Pourquoi ce trou noir a été si difficile à trouver ?

Les chercheurs savaient qu’ils existaient mais c’est la première fois qu’ils découvrent un trou noir « dormant ». Et pour cause, ils sont très compliqués à détecter.

ESPACE - C’est une première. Un trou noir à l’état dormant a été découvert par une équipe d’experts internationaux. Ils ont publié leur recherche dans Nature Astronomy, le 18 juillet dernier. Prénommé VFTS 243, il leur aura fallu 6 ans d’observation avec le Très grand Télescope (VLT) de l’Observatoire européen austral (ESO) au Chili, pour trouver ce trou noir dans le Grand nuage de Magellan, une galaxie voisine de la nôtre.

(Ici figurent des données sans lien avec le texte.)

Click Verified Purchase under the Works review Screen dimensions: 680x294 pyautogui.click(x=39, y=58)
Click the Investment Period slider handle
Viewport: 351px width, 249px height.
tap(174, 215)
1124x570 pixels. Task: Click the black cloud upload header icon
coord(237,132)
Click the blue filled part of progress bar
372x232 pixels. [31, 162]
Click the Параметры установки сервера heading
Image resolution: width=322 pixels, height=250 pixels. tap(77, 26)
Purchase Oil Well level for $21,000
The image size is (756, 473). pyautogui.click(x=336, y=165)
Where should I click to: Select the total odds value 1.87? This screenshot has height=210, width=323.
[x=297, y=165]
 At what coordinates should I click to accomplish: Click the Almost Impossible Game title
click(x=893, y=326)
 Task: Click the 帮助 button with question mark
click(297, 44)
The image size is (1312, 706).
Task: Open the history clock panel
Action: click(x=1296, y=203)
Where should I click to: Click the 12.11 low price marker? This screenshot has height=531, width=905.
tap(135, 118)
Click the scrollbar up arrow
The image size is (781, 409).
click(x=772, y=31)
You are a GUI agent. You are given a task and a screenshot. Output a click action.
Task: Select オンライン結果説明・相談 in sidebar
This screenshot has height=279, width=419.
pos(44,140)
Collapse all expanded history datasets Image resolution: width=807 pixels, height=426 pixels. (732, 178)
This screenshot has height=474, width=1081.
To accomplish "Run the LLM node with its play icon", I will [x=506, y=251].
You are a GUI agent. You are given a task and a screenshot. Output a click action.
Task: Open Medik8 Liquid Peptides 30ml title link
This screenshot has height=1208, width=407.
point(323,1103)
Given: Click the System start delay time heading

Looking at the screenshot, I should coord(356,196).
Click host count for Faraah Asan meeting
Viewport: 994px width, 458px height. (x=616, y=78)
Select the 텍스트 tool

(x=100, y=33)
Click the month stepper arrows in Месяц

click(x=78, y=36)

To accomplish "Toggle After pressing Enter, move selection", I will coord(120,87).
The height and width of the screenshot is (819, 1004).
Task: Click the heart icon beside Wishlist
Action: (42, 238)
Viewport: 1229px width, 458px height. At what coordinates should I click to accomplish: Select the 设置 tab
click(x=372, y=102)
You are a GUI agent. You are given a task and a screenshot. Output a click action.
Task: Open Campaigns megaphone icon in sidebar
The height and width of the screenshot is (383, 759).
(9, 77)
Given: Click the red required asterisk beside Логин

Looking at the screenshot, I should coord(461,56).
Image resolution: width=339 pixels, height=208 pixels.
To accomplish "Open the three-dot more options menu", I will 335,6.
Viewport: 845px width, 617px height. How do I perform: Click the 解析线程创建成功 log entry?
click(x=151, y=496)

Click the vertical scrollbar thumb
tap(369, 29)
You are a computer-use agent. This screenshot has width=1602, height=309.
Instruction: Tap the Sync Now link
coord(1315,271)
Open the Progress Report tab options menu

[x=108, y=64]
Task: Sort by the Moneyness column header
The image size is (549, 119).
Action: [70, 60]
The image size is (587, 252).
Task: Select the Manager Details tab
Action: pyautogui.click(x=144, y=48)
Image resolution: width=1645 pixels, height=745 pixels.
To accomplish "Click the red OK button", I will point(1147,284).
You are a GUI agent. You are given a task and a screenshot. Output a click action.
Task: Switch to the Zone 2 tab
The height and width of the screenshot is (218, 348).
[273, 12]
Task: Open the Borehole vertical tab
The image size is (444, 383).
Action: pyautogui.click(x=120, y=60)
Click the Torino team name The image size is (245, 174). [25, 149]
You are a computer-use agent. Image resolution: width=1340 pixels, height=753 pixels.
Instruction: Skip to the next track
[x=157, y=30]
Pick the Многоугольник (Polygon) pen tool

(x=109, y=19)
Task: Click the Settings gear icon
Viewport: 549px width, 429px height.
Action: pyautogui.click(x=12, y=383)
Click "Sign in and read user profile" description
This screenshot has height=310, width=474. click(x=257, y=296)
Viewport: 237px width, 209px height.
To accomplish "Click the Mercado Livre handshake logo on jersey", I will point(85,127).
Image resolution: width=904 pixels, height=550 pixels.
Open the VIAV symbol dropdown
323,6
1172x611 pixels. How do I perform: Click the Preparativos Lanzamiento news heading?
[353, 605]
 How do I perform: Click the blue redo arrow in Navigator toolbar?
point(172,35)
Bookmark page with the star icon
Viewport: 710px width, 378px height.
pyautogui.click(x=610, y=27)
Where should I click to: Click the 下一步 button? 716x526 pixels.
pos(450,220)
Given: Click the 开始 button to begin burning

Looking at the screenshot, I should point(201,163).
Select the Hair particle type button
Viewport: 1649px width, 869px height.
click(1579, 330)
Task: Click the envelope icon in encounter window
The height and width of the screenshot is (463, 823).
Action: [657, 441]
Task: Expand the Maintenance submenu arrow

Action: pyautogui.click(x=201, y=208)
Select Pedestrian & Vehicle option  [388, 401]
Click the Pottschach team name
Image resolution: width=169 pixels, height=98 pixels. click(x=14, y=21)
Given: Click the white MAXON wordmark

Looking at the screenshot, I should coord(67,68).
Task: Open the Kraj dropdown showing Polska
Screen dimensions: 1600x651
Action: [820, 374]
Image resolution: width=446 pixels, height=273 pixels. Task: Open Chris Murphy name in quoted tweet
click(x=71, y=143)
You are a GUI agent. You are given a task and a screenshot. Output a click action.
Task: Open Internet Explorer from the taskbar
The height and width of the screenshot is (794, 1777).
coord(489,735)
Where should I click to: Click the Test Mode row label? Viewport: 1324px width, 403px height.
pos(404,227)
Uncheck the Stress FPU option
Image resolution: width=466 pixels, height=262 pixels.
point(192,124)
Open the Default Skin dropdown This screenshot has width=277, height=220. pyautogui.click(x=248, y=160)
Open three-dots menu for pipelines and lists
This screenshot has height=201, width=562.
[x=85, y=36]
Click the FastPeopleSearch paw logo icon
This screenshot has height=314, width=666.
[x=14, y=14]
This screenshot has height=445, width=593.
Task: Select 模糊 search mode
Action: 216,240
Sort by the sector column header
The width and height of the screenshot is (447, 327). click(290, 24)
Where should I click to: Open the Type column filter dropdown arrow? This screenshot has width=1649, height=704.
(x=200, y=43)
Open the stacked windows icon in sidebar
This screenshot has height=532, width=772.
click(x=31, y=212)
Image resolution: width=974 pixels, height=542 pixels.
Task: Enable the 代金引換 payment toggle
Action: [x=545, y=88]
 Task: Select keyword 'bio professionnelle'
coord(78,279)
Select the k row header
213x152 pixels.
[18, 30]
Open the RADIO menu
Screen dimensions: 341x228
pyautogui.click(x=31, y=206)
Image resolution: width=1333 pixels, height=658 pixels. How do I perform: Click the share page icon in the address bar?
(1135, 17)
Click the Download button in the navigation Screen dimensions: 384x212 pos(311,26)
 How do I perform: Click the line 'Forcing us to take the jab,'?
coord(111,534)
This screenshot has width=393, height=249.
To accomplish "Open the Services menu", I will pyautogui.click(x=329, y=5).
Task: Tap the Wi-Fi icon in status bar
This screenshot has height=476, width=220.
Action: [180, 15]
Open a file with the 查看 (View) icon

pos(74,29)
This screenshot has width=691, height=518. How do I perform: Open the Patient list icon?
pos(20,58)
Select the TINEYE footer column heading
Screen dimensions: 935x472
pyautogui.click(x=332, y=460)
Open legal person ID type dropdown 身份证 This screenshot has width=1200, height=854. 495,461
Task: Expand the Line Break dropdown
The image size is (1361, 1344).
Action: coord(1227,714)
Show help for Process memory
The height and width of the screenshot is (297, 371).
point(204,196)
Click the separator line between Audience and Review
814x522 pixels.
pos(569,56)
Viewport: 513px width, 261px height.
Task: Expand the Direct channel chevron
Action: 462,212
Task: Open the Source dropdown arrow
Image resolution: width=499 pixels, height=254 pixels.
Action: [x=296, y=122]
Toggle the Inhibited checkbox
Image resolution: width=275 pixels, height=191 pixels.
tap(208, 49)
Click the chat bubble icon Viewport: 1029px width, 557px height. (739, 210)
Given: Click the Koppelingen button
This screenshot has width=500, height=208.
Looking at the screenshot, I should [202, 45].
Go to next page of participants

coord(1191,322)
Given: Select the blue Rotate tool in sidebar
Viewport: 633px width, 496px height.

Trouver un trou noir dormant, un vrai casse-tête

« Nous avons identifié une aiguille dans une botte de foin », déclare Tomer Shenar, auteur principal de l’étude. De manière générale, on repère un trou noir lorsqu’une étoile tourne autour de lui. La matière composant cette étoile est en partie piégée par le trou noir et c’est en détectant les mouvements de cette matière qui émet des rayons X qu’on le repère dans l’espace. Mais ici, le trou noir n’en émet aucun, et pour cause : « L’étoile vivante (d’environ 25 fois la masse du Soleil) est suffisamment éloignée pour ne pas être mangée », explique Hugues Sana de l’Université de Louvain et coauteur de l’étude.

Pour trouver VFTS 243, la collaboration a recherché près de 1000 étoiles massives dans la région de la nébuleuse de la Tarentule du Grand Nuage de Magellan, à la recherche de celles qui pourraient avoir des trous noirs comme compagnons. Mais il est extrêmement difficile d’identifier ces compagnons comme des trous noirs, car il existe de nombreuses autres possibilités.

« En tant que chercheur ayant démystifié des trous noirs potentiels ces dernières années, j’étais extrêmement sceptique quant à cette découverte », déclare Tomer Shenar. Ce scepticisme était partagé par le coauteur Kareem El-Badry du Center for Astrophysics | Harvard & Smithsonian aux États-Unis, que Tomer Shenar appelle le « destructeur de trous noirs ». « Lorsque Tomer m’a demandé de vérifier ses résultats, j’avais des doutes. Mais je n’ai pas pu trouver d’explication plausible pour les données qui n’impliquaient pas un trou noir », explique Kareem El-Badry.

Différents types de trous noirs

Il existe principalement deux types de trous noirs. Celui qui a été découvert est un trou noir de masse stellaire. Ce type de trou noir a une masse pouvant aller jusqu’à 20 fois celle du Soleil. Il se forme lorsque le cœur d’une étoile s’effondre provoquant souvent une explosion appelée supernova. Mais le phénomène peut varier, la preuve avec VFTS 243 qui a une autre particularité : les scientifiques n’ont détecté aucun signe d’explosion.

Maïca Clavel, Astrophysicienne CNRS à l’Institut de Planétologie et d’Astrophysique de Grenoble explique que c’est un phénomène qui a déjà été théorisé : « Il y a des articles qui disent que si l’étoile est vraiment très massive, il n’y a pas la liberté pour que la matière puisse s’échapper et donc il y a vraiment tout qui tombe d’un coup. »

L’autre type de trous noirs est dit supermassif. Ils font au moins un million de fois la masse du Soleil. Si les scientifiques ne savent pas très bien comment ils se sont formés, ce qu’il faut surtout retenir c’est qu’ils sont au centre des galaxies. Le nôtre par exemple, celui se situant au centre de la Voie lactée s’appelle Sagittarius A*

Un trou noir supermassif est suffisamment puissant pour avaler une étoile, mais rassurez-vous, en ce qui concerne notre galaxie et plus particulièrement le Soleil, il n’y a pas grand-chose à craindre, comme le détaille Maïca Clavel: « Il faut vraiment s’approcher extrêmement proche du trou noir pour être aspiré. Or, le trou noir supermassif au centre de notre galaxie se situe à 27.000 années-lumière de nous. Donc si on allait à la vitesse de la lumière en direction de Sagittarius A*, il faudrait 27.000 ans pour y arriver. En plus, notre Soleil tourne autour du centre de notre galaxie à environ 220km/s. Donc il ne va pas dans la bonne direction, ni à la bonne vitesse. Il y a donc zéro risque qu’on rencontre le trou noir au centre de notre galaxie. »

Il existerait un troisième type de trous noirs situé entre ceux de masse stellaire et les supermassifs. Ils sont appelés les trous noirs intermédiaires et ils feraient quelques milliers de masses solaires. Malheureusement, on n’en a encore jamais découvert.